Secondly, the EU can help steady the Afghan government’s negotiation approach by offering its good offices to ensure a smoother, more streamlined dialogue to implement the political compromise between President Ghani and Abdullah. Disputes between Ghani and opposition leaders have already hampered governance and they will almost certainly bleed over into the negotiating team’s internal deliberations during talks. The peace process cannot succeed without genuine inclusion of a broad range of political elites in both the talks and the tasks of governance while negotiations are ongoing. Moreover, the political wrangling among elites has reportedly hamstrung civil society efforts to engage with the peace talks: different political factions are now competing for authority over every aspect of the process, which could have the effect of impeding civil society participation. By ensuring that Ghani and Abdullah continue to communicate on and implement their power-sharing commitments, the EU can help mend relations that in turn will improve the negotiators’ effectiveness.

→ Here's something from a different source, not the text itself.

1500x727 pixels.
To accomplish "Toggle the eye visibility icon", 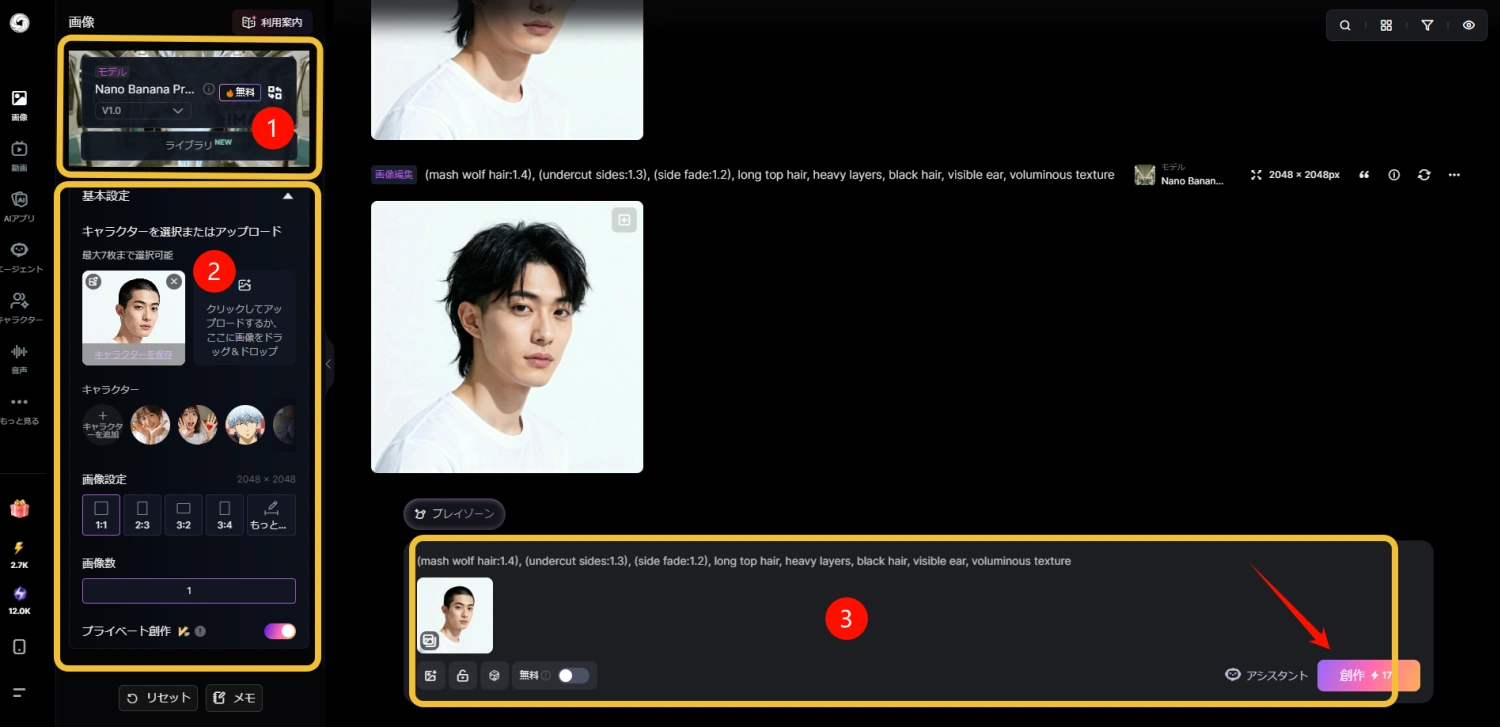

The EU should seek to ensure that member states deliver a unified message.

The EU should seek to ensure that member states deliver a unified message. As the EU stated in its May conclusions, it can use the prospect of financial assistance to and economic engagement with a future government to nudge negotiations forward. But that leverage is only as strong as member states’ unity. Since issuing those May conclusions, European governments have diverged in their reactions to prisoner exchanges, and uncertainty lingers about their views on a major planned donor conference in Geneva. Several European diplomats told Crisis Group that although public unity on Afghanistan policy has been maintained, member states’ own diplomatic engagements have softened or strayed from the common line.

The EU’s influence over the Afghan peace process, and any outcome that may result, depends in large part on whether Afghan parties – including the Taliban – perceive it as a fair interlocutor. Almost any successful settlement will include the Taliban’s re-entry into Afghanistan’s political system. The EU’s current conditions, in particular its explicit rejection of the Taliban’s concept of an Islamic Emirate and its several public disapprovals of Taliban actions, without similar recognition of the Afghan government’s stalling ahead of talks, have been characterised by the Taliban as interference in Afghanistan’s sovereignty. As talks proceed, the EU and European leaders should make extra effort to appear to be more open to a greater Taliban role.

Most importantly, the EU and member states should commit to continue aid and development support to the Afghan government. They should do so before the end of 2020, in spite of the uncertainties surrounding the peace process and U.S. Afghanistan policy. They could qualify such reassurances and align them with EU principles by making clear that aid would be subject to re-evaluation in the event of changes to the government as part of a settlement, as the EU did in its May Council conclusions. This pledge would be the greatest possible show of support for the Afghan government as it negotiates an end to the war, and it would demonstrate to the Taliban that Afghanistan’s international partners remain invested in the post-2004 constitutional order and the gains it has won. It would be another incentive for both sides to reach an agreement.